The first thing we consider is the fact that the actual distance of the arrow is not important. All arrows are independent and identically distributed, so by taking the inverse we can transform the distance into quantiles that follow a \(\text{UNIF}(0, 1)\) distribution.
Furthermore, given that after \(k\) shots we have distances with quantiles \(q_1, \ldots, q_k\), let us calculate the probability of quantile \(Q \sim \text{UNIF}(0, 1)\) being the lower than all other quantiles:
\[\begin{align*} \mathbb{P}(Q < \text{min}\{q_1, \ldots, q_k\}) &= \int_0^1 f_Q(t) \cdot \mathbb{P}(t < \text{min}\{q_1, \ldots, q_k\}) dt \\ &\overset{i.i.d.}{=} \int_0^1 \Pi_{i=1}^k \mathbb{P}(t < q_i) dt \\ &\overset{i.i.d.}{=} \int_0^1 (1-t)^k dt \\ &= \left[- \frac 1 {k+1} \cdot (1-t)^{k+1}\right]^{t=1}_{t=0} \\ &= \frac 1 {k+1} \end{align*}\]It turns out this probability only depends on the amount of previous arrows. This makes it easy for us to turn this puzzle into a dynamic programming problem. Let \(N \in \mathbb{N}\), then
\[\begin{align*} p &\colon \mathbb{N}^3 \rightarrow \mathbb{R} \\ p&(n, m, k) = \begin{cases} 1, & \text{if } n = 1 \\ \frac 1 {k+1} \cdot p(n, n-1, k+1), & \text{if } m = 0 \\ \frac 1 {k+1} \cdot p(n, m-1, k+1) + \left(1 - \frac 1 {k+1}\right) \cdot p(n-1, m-1, k+1), & \text{otherwise} \end{cases} \end{align*}\]Where \(N\) stands for the initial amount of players, \(n\) for the amount of players still in the game, \(m\) for the amount of players that still has to shoot before it’s Darrin’s turn, and \(k\) for the amount of arrows that have been shot.
The first case, where \(N=1\), is the case where there is only one player (Darrin) left. In that case the probability of Darrin winning is 1, given that he is the only player left.

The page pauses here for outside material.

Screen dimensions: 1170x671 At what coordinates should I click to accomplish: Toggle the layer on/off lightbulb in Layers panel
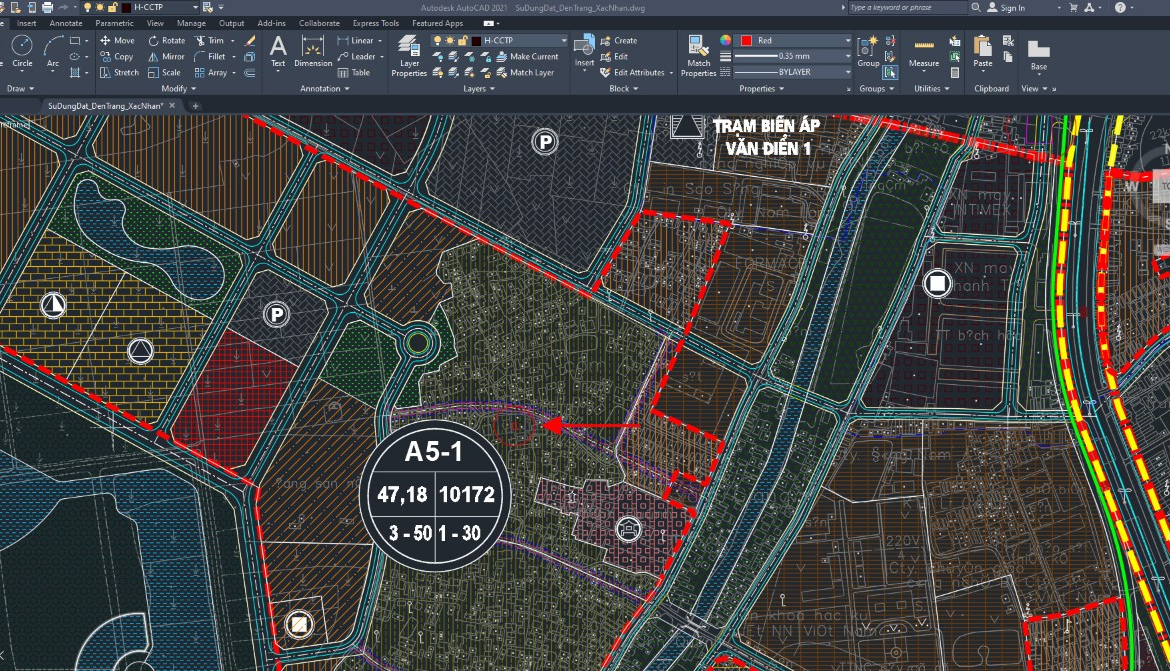[x=439, y=41]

In the second case, where \(m=0\), it is currently Darrin’s turn. The only possibility for him to win is if he shoots the closest arrow and then wins the game with this new game state, where there are \(m=n-1\) players that have to shoot the arrow before it is Darrin’s turn again.
The last case is the case where there are still players left, and it is not Darrin’s turn. In that case, you end up with two scenarios you have to take into account. If the current player shoots the closest arrow, he is still in the game (\(n := n\)), but if he does not shoot the closest arrow he gets removed from the game (\(n := n-1\)). Via the law of total probability, we can take the sum these two cases.

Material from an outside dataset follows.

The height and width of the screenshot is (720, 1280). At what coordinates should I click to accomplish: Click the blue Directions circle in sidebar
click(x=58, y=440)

This way, we have translated our original problem into simply solving \(p(4, 3, 0)\) given \(N=4\). Solving this numerically is not directly possible because we end up in an infinite loop. However, when we consider that we only need ten decimals, and that none of the three cases contribute more to the total sum than \(\left(\frac 1 {k+1}\right)^{k-4}\), we can simply evaluate this problem to a depth of \(k \approx 24\) to get an accurate enough answer: \(p(4,3,0) \approx 0.18343765086\).